More bundles of money, this time they are in billion dollar denominations and are called Special Agro Cheques. they too have expiry dates and are signed by Mr Gono: purple, green, brown, blue, valued from 5 to 100 billion dollars.

Then more records of how everything was lost again when Mr Gono imposed daily withdrawal limits from the banks. We could only draw out enough of our own money to buy half a loaf of bread a day; the queues were in the thousands and our money lost all its value before we could get it out of the banks.

Again Mr Gono removed zeroes from the currency; in a single swipe billionaires became paupers. New bank notes which started at one dollar soon got bigger as mismanagement continued and again we had bank notes for 500 thousand, 1 million, 1 billion. We went dizzy as notes were issued by Mr Gono for 1 trillion, 10 trillion. When Mr Gono’s presses physically couldn’t print the money fast enough, all out trillions, quadrillions and septillions were lost when trading in Zim dollars was suspended and we moved into US dollars.

At the top of the box is a small newspaper cutting. It quotes Mr Gono admitting that he removed money from private bank accounts to fund government expenses.

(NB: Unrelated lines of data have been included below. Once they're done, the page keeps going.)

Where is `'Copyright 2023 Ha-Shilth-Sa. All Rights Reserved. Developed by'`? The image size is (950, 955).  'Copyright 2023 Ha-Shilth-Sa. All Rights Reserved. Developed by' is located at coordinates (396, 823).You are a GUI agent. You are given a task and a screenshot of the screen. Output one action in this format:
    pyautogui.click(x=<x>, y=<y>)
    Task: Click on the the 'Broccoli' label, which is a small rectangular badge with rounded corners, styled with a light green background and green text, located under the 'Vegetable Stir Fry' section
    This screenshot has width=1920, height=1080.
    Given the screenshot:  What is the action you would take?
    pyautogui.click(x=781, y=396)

And after all this there is cause for argument?
Until next week with a view of scarlet poinsettias, love cathy

Letter from Zimbabwe

Dear Family and Friends,

As Zimbabwe struggles out of the darkness of a decade of dictatorship and political mayhem we are beginning to see how hard the return journey is going to be. And how long. Little snapshots tell the story:

Two policemen, in uniform and on foot, did a walkabout tour of some local businesses this week. They want to improve relations, they say, but need assistance with the basics. They desperately need tyres for their vehicle and are looking for donations from the public. If you can’t run to tyres then how about typewriters, or paper they ask, saying they have no stationery.

Typewriters! Can you imagine modern policing being done, not on computers but typewriters! For a couple of years members of the public have had to provide their own fingerprint forms, vehicle clearance forms and even their own affidavit forms when visiting a police station and then wait endlessly as records are handwritten. With such problems as pens and paper, it doesn’t bear thinking how long it might take to restore law and order at higher levels, in regard to things like property rights, human rights and farm invasions.

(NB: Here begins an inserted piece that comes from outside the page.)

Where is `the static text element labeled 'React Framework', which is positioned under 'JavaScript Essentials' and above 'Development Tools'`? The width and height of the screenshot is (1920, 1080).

Two well known shops with branches all over the country went into darkness this week as their electricity supply was disconnected. Having no tills, computers, lights or other equipment took them back into the dark ages in a hurry. They had been disconnected for non payment because the amounts being demanded by ZESA (the electricity supplier) are in the thousands of US dollars – more than a company’s entire monthly turnover. Similar exorbitant amounts are being charged by the state controlled fixed line telephone company and everyone is reeling and then despairing as they are disconnected. It appears that the electricity and telephone suppliers are trying to recoup 10 years worth of collapse in just a few months but their greed and speed is putting business and the rebuilding of the country into a new cycle of shutdown.

Cause for much excitement this week has been the availability, suddenly, of telephone lines for mobile phones. For more than eight years these lines have been non-existent, available only on the black market. In January this year a line on the black market cost 135 US dollars.This week phone lines are available legally for 35 US dollars – still ten times more expensive than in our neighbouring countries but they are selling like hot cakes. Oppressive Zanu PF legislation concerning access to information and the free press has not been repealed but the sudden boom in phone lines is a dramatic step forward for Zimbabweans who can now send and receive their own information without the political shackles.